Через день конунг приказал грузить корабли.
Четыре драккара стояли на якоре возле берега, и пока их снаряжали в поход, вожди собрались на совет в длинном доме. Кроме датчан, был здесь словенский княжич Радим, пришли многоопытный Сигурд и молодой Халльдор, позвали также Лодина и Эйрика Тормундссона. Эйвинд и Асбьерн заняли самые высокие скамьи; рядом с ними, опираясь на посох, стоял всеведущий Сакси.

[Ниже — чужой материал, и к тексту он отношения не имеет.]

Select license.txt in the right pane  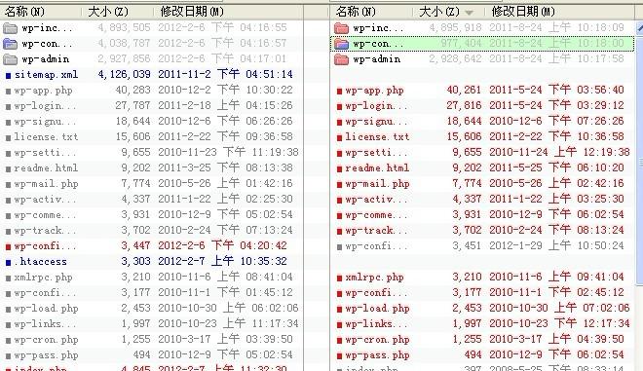point(377,137)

Эйвинд принес и бережно расправил на коленях отцовскую карту, на которой какой-то умелец нарисовал остров Мьолль, земли, которые лежали вокруг, и морские пути между шхерами. Карта была старая, потрепанная – Торлейв конунг всюду брал ее с собой, но никогда ею не пользовался: ему не нужны были карты, он и так прекрасно знал, в какой стороне находится Свеаланд, а в какой Данмёрк, и куда следует плыть, чтобы попасть к словенам или датчанам. Кусок тонкой светлой кожи, хранивший очертания родных берегов, был для него чем-то вроде оберега и пригодился только теперь, и не самому конунгу, а его сыну, который спустя много лет задумал вернуться домой.
– Что у вас говорят об Олаве и его походе к свеям? – спросил Эйвинд Инрика. – Есть новости?

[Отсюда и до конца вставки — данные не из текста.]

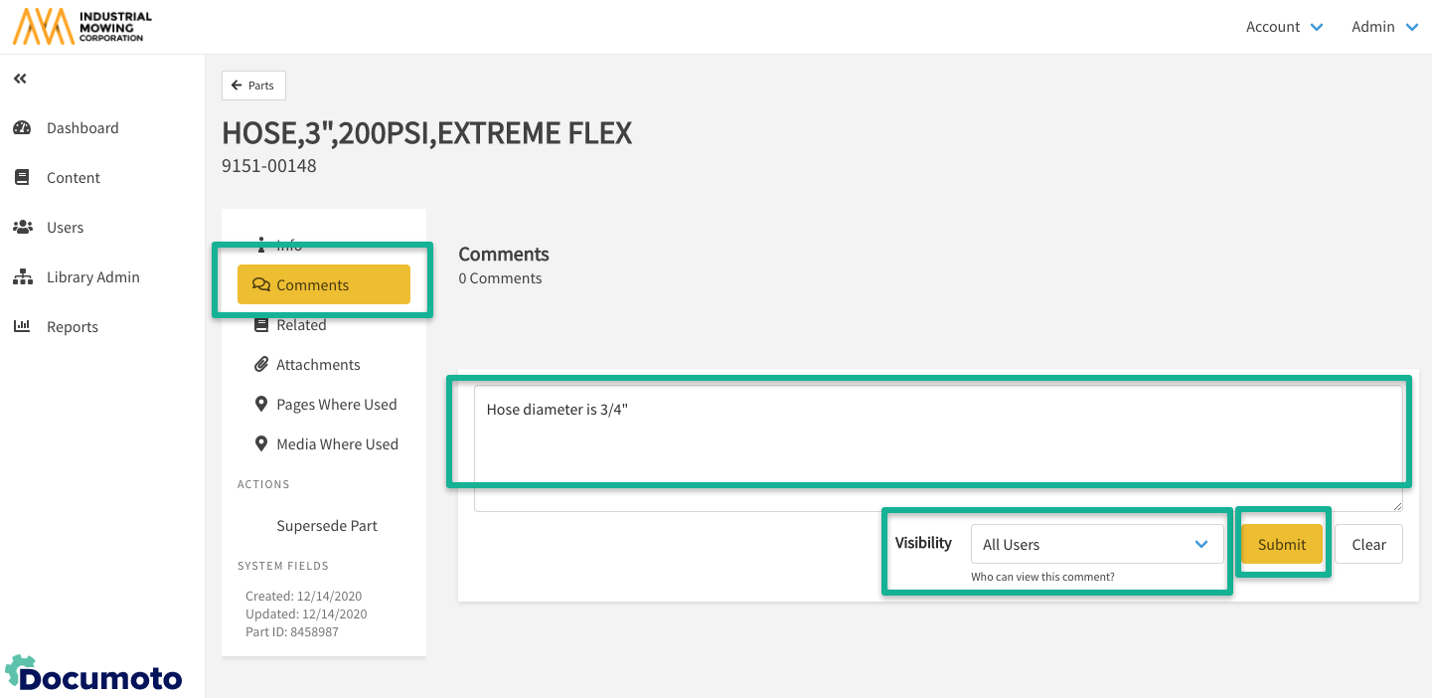
Task: Expand the Admin dropdown menu
Action: pos(1384,27)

– Нет, – покачал головой датчанин. – Мы целый год ничего не слышали о Стервятнике, но, думаю, это не беда. Твой ведун откроет нам то, чего мы не знаем.
Все посмотрели на Сакси, но тот и бровью не повел. А когда подступились с расспросами, лишь пожал плечами:
– Я никогда не был на острове Мьолль и не видел своими глазами Стервятника Олава. Откуда мне знать, где сейчас он и его корабли? Спросите того, кто ходит с ним по одной земле и называет его конунгом.

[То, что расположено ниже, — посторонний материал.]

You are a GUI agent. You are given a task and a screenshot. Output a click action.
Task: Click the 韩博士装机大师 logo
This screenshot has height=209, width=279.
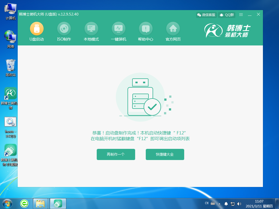231,31
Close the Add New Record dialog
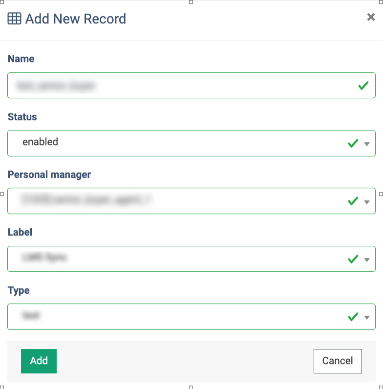This screenshot has height=389, width=383. click(371, 18)
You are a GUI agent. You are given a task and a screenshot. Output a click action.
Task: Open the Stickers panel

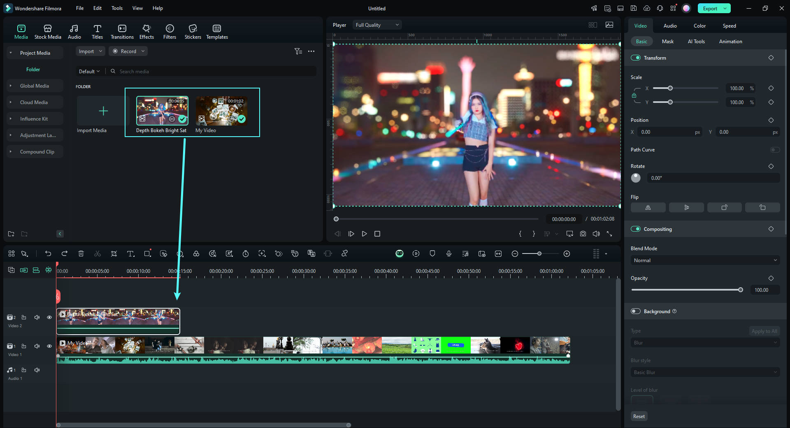point(193,32)
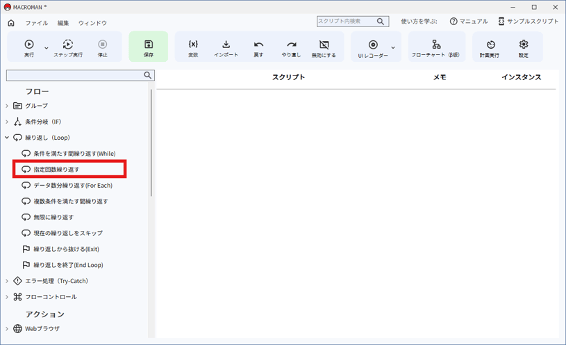Open the サンプルスクリプト link
Screen dimensions: 566x345
coord(528,22)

Датчанам не понравился такой ответ, а Эйвинд и Асбьерн обменялись задумчивыми взглядами. Они-то знали, что Сакси никогда не скажет больше, чем людям нужно услышать.
– Что ж, – Эйвинд поднял руку, и недовольные голоса тотчас смолкли, – будем надеяться на удачу. Но прежде, чем мы отправимся в путь, пусть каждый из вас даст слово, что поможет мне войти в дом моего отца не вором, не убийцей и не разбойником, а защитником и законным наследником Торлейва конунга. Пусть те, кто желают мести, помнят о справедливости. Я лишь хочу, чтобы память о Стервятнике превратилась в пыль, и ветер унес ее подальше от острова. Вот так.
Хёвдинги слушали молча, только Ивар негромко повторял сказанное по-словенски – для Радима. Княжич тут же спросил:
– Что если Олав поднимет против тебя твоих же сородичей? Биться нам с ними или нет?